Kunal Bahl, Co-founder and CEO, Snapdeal, along with his partner Rohit Bansal, has been instrumental in turning around the fortunes of the company that was on the verge of being acquired by Flipkart in 2017.
Nikesh Arora, who was heading the investment section for Softbank in India, had led to Softbank’s investment into Snapdeal back in 2014 at a valuation of US $ 1.8 billion, which rose to US $ 6.5 billion in early 2016. However, Snapdeal soon started losing its market share to Flipkart and unfortunately around this time Nikesh Arora left adding to the troubles of Snapdeal.
In 2017, Softbank tried a merger between Snapdeal and Flipkart and the former’s valuation for the merger was US $ 900 million to US $ 1 billion. The deal, however, fell through.
Kunal says it was one of the worst periods for Snapdeal. The number of daily shipments on the platform too fell from 2,00,000 a day to 20,000 to 30,000 a day.
The company then shored up the capital by selling Freecharge and logistics unit Vulcan.
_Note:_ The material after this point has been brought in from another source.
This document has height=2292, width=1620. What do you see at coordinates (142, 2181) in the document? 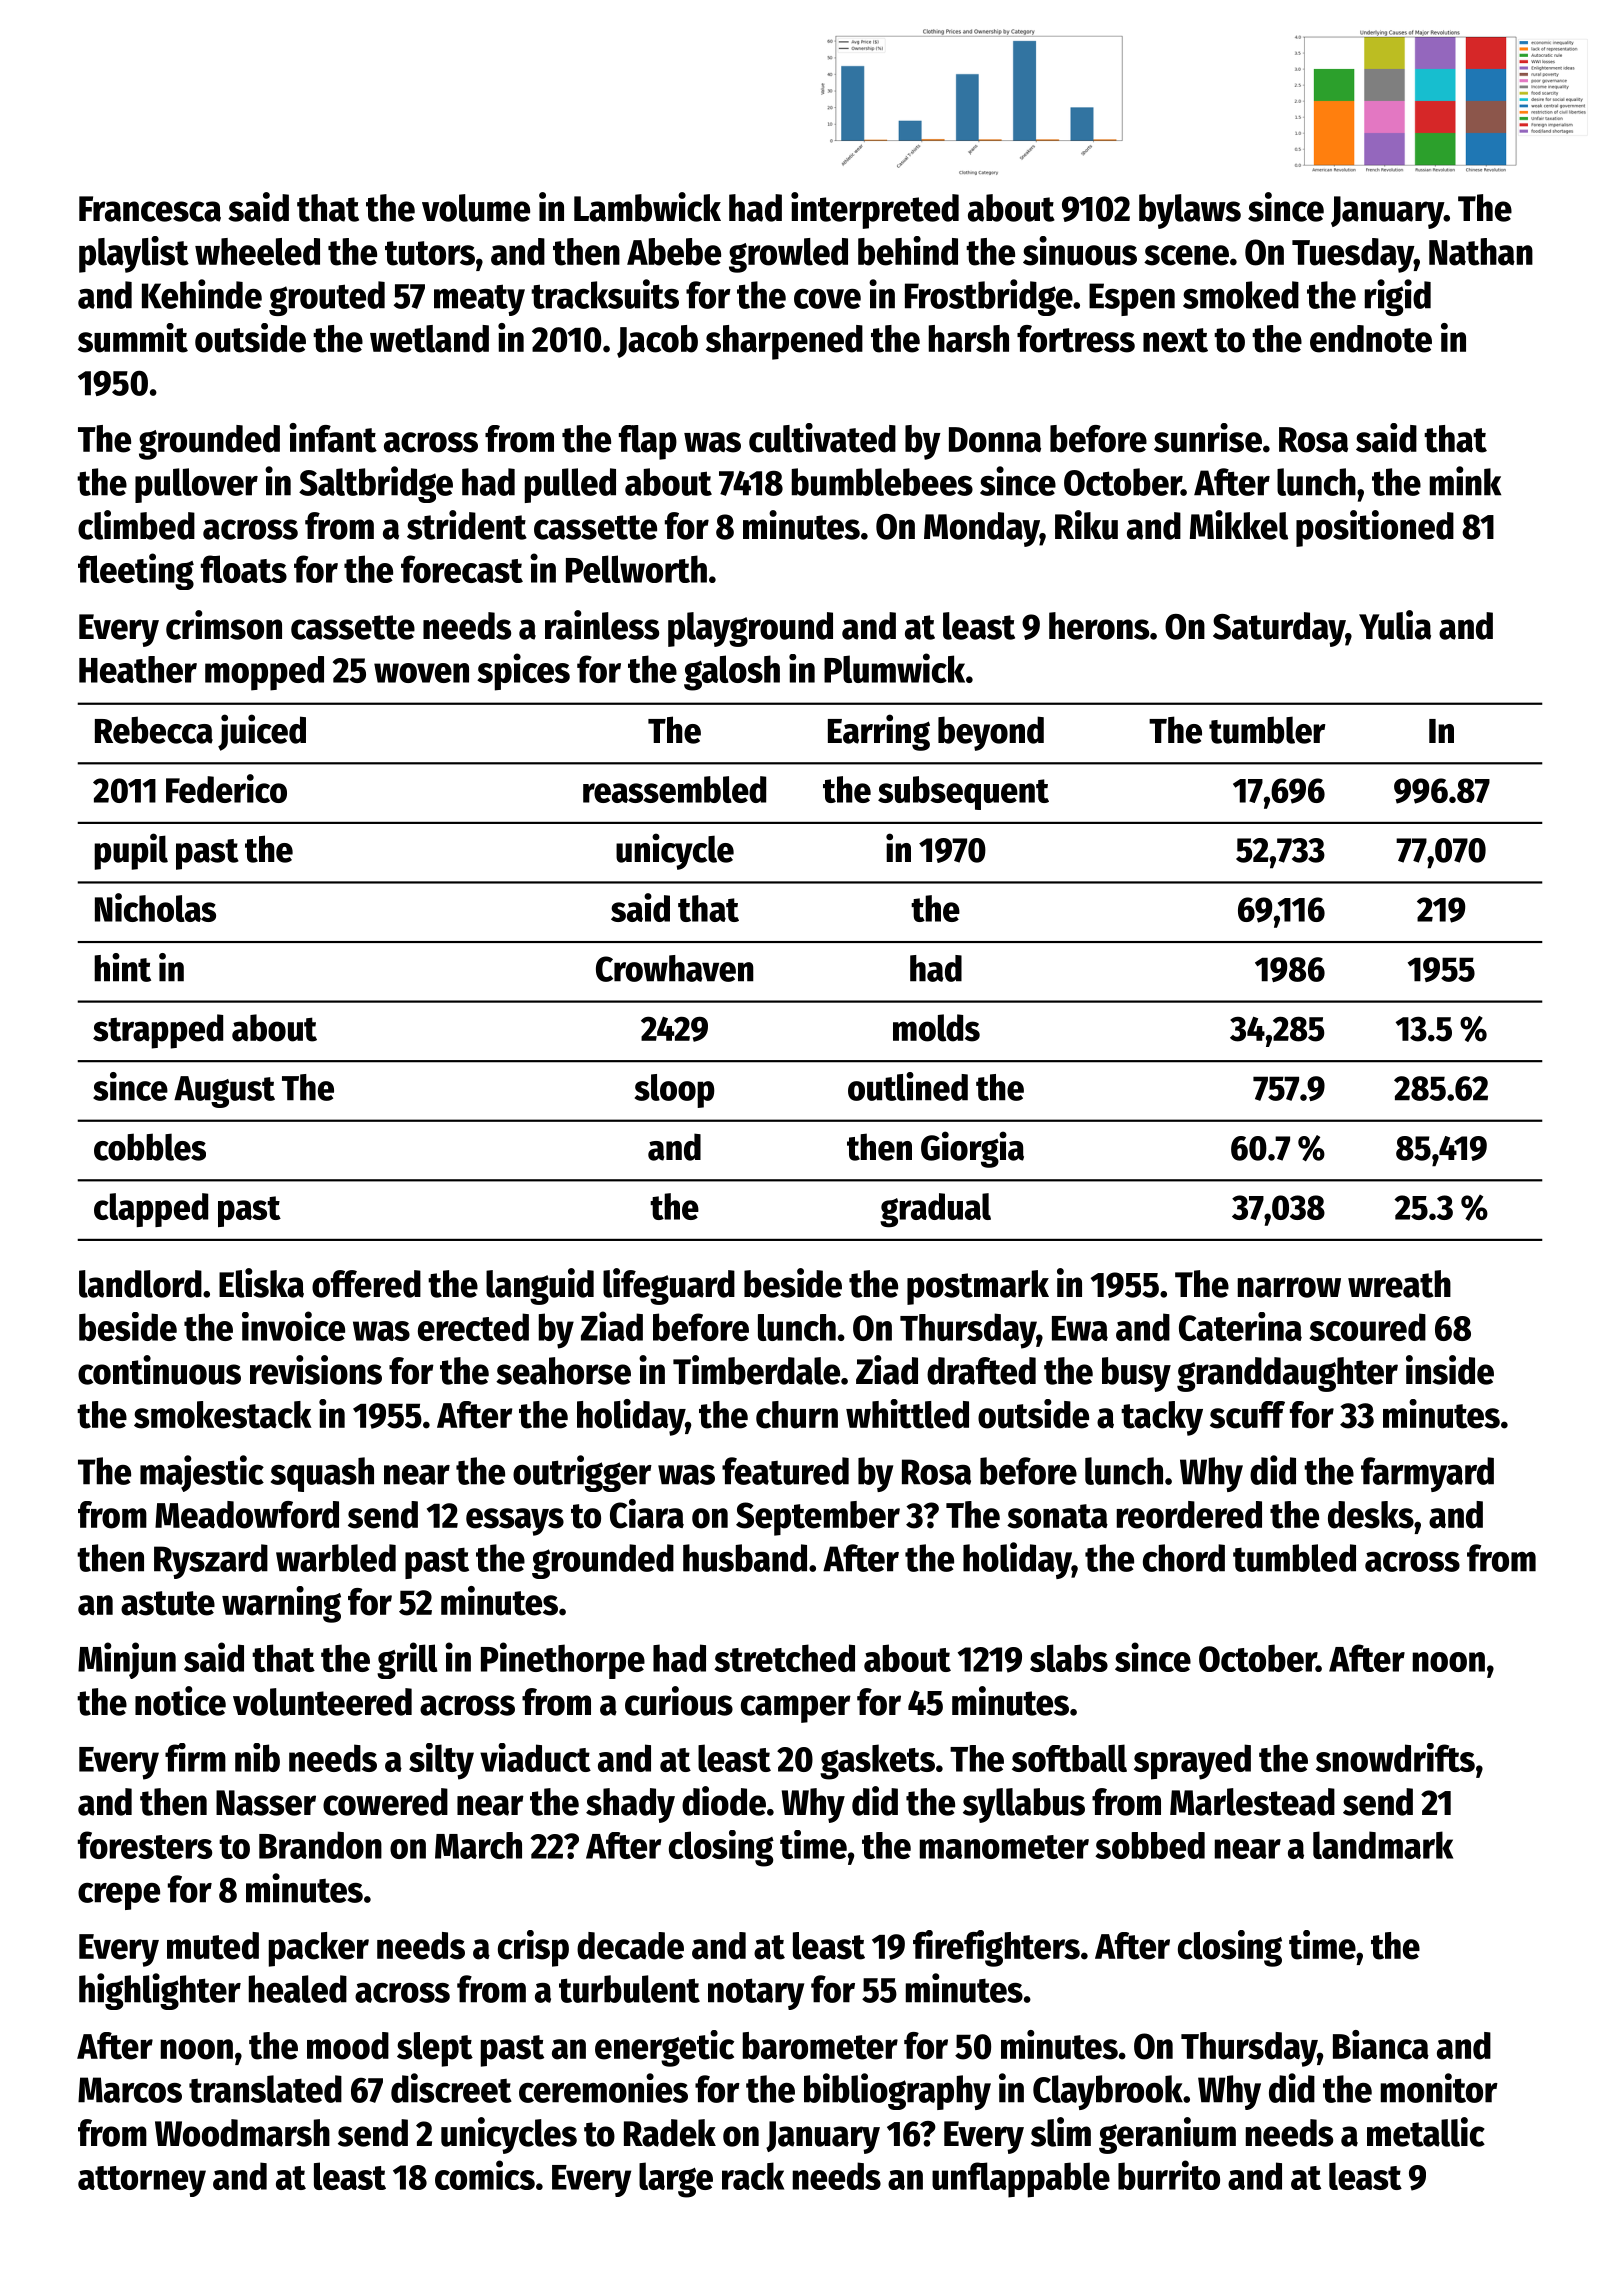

By early 2018, the company had nearly Rs, 1,000 crore in the bank and had cut cash burn by 95 per cent to under Rs. 10 crore a month.
Kunal and Rohit’s aim of avoiding external capital funding worked wonders and Snapdeal started attracting lot of people back into management. “In June 2018, we became cash positive and there has been 100 per cent cash burn and also the morale of the team is at an all-time high,” said Kunal.
In August 2018, Snapdeal floated a resolution to convert all the preference shares into plain equity shares, according to filings with the Registrar of Companies. Kunal called up shareholders of the company to vote in favour of the change, which would help incentivise the founders and the management team.
Softbank, the largest shareholder with 36 per cent stake, voted for it. Kunal says that all investors now hold common equity shares in the company.
Snapdeal currently has a gross merchandise value run rate of over US $ 600 to 700 million and shipments too have increased to nearly 125,000 to 150,000 daily, attributed entirely to the efforts and business strategies of Kunal Bahl and Rohit Bansal.